• _REQUIRED TASK_
Please convert every line of the rows below into a Markdown table with two columns, Num and Text: Num numbers each line and Text holds the line itself. Leave out blank lines.
■ ■ ■
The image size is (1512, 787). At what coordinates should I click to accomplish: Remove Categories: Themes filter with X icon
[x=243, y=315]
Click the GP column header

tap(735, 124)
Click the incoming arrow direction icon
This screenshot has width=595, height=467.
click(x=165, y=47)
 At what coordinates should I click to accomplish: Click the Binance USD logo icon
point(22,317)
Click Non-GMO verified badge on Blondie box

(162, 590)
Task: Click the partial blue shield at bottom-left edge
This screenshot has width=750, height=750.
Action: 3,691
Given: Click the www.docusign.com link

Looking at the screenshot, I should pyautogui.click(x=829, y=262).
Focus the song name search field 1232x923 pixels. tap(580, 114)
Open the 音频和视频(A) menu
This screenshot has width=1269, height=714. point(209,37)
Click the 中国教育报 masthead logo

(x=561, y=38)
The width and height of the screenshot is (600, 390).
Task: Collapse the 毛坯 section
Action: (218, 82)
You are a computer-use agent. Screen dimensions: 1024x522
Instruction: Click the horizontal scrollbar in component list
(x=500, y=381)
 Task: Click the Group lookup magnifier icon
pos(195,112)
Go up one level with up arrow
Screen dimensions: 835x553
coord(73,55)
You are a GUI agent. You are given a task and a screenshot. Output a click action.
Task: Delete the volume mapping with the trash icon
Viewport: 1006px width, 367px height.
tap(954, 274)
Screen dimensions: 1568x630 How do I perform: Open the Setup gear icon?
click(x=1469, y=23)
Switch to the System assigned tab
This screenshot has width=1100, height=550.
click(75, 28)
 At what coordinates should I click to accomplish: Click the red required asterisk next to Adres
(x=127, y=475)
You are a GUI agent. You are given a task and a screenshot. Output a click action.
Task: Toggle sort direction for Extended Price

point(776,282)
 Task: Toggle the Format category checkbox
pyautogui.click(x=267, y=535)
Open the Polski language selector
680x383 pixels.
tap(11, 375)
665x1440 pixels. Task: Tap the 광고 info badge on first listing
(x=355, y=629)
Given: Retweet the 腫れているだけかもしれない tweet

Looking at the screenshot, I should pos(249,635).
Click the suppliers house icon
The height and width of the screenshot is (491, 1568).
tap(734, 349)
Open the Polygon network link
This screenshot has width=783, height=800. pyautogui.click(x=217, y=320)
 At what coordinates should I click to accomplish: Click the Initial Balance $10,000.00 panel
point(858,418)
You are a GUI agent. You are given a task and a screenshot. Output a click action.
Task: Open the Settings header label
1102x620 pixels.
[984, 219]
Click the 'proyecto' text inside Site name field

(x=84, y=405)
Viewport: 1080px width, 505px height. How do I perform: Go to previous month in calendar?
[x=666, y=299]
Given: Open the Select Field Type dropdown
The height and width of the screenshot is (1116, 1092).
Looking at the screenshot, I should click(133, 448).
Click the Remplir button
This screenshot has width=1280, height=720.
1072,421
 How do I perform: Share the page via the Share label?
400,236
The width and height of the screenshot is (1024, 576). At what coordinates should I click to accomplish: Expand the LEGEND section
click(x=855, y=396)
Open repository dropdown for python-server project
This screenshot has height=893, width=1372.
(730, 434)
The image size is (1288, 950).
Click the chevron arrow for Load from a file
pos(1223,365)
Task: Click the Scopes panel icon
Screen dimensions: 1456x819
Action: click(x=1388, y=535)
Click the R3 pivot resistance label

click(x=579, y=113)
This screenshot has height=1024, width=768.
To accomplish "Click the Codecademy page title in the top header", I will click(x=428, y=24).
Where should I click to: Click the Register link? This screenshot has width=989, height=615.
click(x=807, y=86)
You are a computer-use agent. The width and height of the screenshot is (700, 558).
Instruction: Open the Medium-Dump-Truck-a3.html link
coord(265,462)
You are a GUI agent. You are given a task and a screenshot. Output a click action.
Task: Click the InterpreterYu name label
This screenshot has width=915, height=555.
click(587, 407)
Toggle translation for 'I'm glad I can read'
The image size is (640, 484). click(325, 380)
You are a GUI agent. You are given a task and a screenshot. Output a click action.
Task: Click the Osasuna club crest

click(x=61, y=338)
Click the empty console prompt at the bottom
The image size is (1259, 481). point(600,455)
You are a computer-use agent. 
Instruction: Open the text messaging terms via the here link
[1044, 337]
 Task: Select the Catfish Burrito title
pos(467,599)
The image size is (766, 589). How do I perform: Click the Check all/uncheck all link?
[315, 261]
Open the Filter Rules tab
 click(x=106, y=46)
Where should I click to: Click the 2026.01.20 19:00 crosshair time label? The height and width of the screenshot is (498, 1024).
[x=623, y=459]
■ ■ ■
• _EXERCISE OUTPUT_
| Num | Text |
|---|---|
| 1 | The image size is (1512, 787). At what coordinates should I click to accomplish: Remove Categories: Themes filter with X icon |
| 2 | [x=243, y=315] |
| 3 | Click the GP column header |
| 4 | tap(735, 124) |
| 5 | Click the incoming arrow direction icon |
| 6 | This screenshot has width=595, height=467. |
| 7 | click(x=165, y=47) |
| 8 |  At what coordinates should I click to accomplish: Click the Binance USD logo icon |
| 9 | point(22,317) |
| 10 | Click Non-GMO verified badge on Blondie box |
| 11 | (162, 590) |
| 12 | Task: Click the partial blue shield at bottom-left edge |
| 13 | This screenshot has width=750, height=750. |
| 14 | Action: 3,691 |
| 15 | Given: Click the www.docusign.com link |
| 16 | Looking at the screenshot, I should pyautogui.click(x=829, y=262). |
| 17 | Focus the song name search field 1232x923 pixels. tap(580, 114) |
| 18 | Open the 音频和视频(A) menu |
| 19 | This screenshot has width=1269, height=714. point(209,37) |
| 20 | Click the 中国教育报 masthead logo |
| 21 | (x=561, y=38) |
| 22 | The width and height of the screenshot is (600, 390). |
| 23 | Task: Collapse the 毛坯 section |
| 24 | Action: (218, 82) |
| 25 | You are a computer-use agent. Screen dimensions: 1024x522 |
| 26 | Instruction: Click the horizontal scrollbar in component list |
| 27 | (x=500, y=381) |
| 28 |  Task: Click the Group lookup magnifier icon |
| 29 | pos(195,112) |
| 30 | Go up one level with up arrow |
| 31 | Screen dimensions: 835x553 |
| 32 | coord(73,55) |
| 33 | You are a GUI agent. You are given a task and a screenshot. Output a click action. |
| 34 | Task: Delete the volume mapping with the trash icon |
| 35 | Viewport: 1006px width, 367px height. |
| 36 | tap(954, 274) |
| 37 | Screen dimensions: 1568x630 How do I perform: Open the Setup gear icon? |
| 38 | click(x=1469, y=23) |
| 39 | Switch to the System assigned tab |
| 40 | This screenshot has width=1100, height=550. |
| 41 | click(75, 28) |
| 42 |  At what coordinates should I click to accomplish: Click the red required asterisk next to Adres |
| 43 | (x=127, y=475) |
| 44 | You are a GUI agent. You are given a task and a screenshot. Output a click action. |
| 45 | Task: Toggle sort direction for Extended Price |
| 46 | point(776,282) |
| 47 |  Task: Toggle the Format category checkbox |
| 48 | pyautogui.click(x=267, y=535) |
| 49 | Open the Polski language selector |
| 50 | 680x383 pixels. |
| 51 | tap(11, 375) |
| 52 | 665x1440 pixels. Task: Tap the 광고 info badge on first listing |
| 53 | (x=355, y=629) |
| 54 | Given: Retweet the 腫れているだけかもしれない tweet |
| 55 | Looking at the screenshot, I should pos(249,635). |
| 56 | Click the suppliers house icon |
| 57 | The height and width of the screenshot is (491, 1568). |
| 58 | tap(734, 349) |
| 59 | Open the Polygon network link |
| 60 | This screenshot has width=783, height=800. pyautogui.click(x=217, y=320) |
| 61 |  At what coordinates should I click to accomplish: Click the Initial Balance $10,000.00 panel |
| 62 | point(858,418) |
| 63 | You are a GUI agent. You are given a task and a screenshot. Output a click action. |
| 64 | Task: Open the Settings header label |
| 65 | 1102x620 pixels. |
| 66 | [984, 219] |
| 67 | Click the 'proyecto' text inside Site name field |
| 68 | (x=84, y=405) |
| 69 | Viewport: 1080px width, 505px height. How do I perform: Go to previous month in calendar? |
| 70 | [x=666, y=299] |
| 71 | Given: Open the Select Field Type dropdown |
| 72 | The height and width of the screenshot is (1116, 1092). |
| 73 | Looking at the screenshot, I should click(133, 448). |
| 74 | Click the Remplir button |
| 75 | This screenshot has width=1280, height=720. |
| 76 | 1072,421 |
| 77 |  How do I perform: Share the page via the Share label? |
| 78 | 400,236 |
| 79 | The width and height of the screenshot is (1024, 576). At what coordinates should I click to accomplish: Expand the LEGEND section |
| 80 | click(x=855, y=396) |
| 81 | Open repository dropdown for python-server project |
| 82 | This screenshot has height=893, width=1372. |
| 83 | (730, 434) |
| 84 | The image size is (1288, 950). |
| 85 | Click the chevron arrow for Load from a file |
| 86 | pos(1223,365) |
| 87 | Task: Click the Scopes panel icon |
| 88 | Screen dimensions: 1456x819 |
| 89 | Action: click(x=1388, y=535) |
| 90 | Click the R3 pivot resistance label |
| 91 | click(x=579, y=113) |
| 92 | This screenshot has height=1024, width=768. |
| 93 | To accomplish "Click the Codecademy page title in the top header", I will click(x=428, y=24). |
| 94 | Where should I click to: Click the Register link? This screenshot has width=989, height=615. |
| 95 | click(x=807, y=86) |
| 96 | You are a computer-use agent. The width and height of the screenshot is (700, 558). |
| 97 | Instruction: Open the Medium-Dump-Truck-a3.html link |
| 98 | coord(265,462) |
| 99 | You are a GUI agent. You are given a task and a screenshot. Output a click action. |
| 100 | Task: Click the InterpreterYu name label |
| 101 | This screenshot has width=915, height=555. |
| 102 | click(587, 407) |
| 103 | Toggle translation for 'I'm glad I can read' |
| 104 | The image size is (640, 484). click(325, 380) |
| 105 | You are a GUI agent. You are given a task and a screenshot. Output a click action. |
| 106 | Task: Click the Osasuna club crest |
| 107 | click(x=61, y=338) |
| 108 | Click the empty console prompt at the bottom |
| 109 | The image size is (1259, 481). point(600,455) |
| 110 | You are a computer-use agent.  |
| 111 | Instruction: Open the text messaging terms via the here link |
| 112 | [1044, 337] |
| 113 |  Task: Select the Catfish Burrito title |
| 114 | pos(467,599) |
| 115 | The image size is (766, 589). How do I perform: Click the Check all/uncheck all link? |
| 116 | [315, 261] |
| 117 | Open the Filter Rules tab |
| 118 |  click(x=106, y=46) |
| 119 | Where should I click to: Click the 2026.01.20 19:00 crosshair time label? The height and width of the screenshot is (498, 1024). |
| 120 | [x=623, y=459] |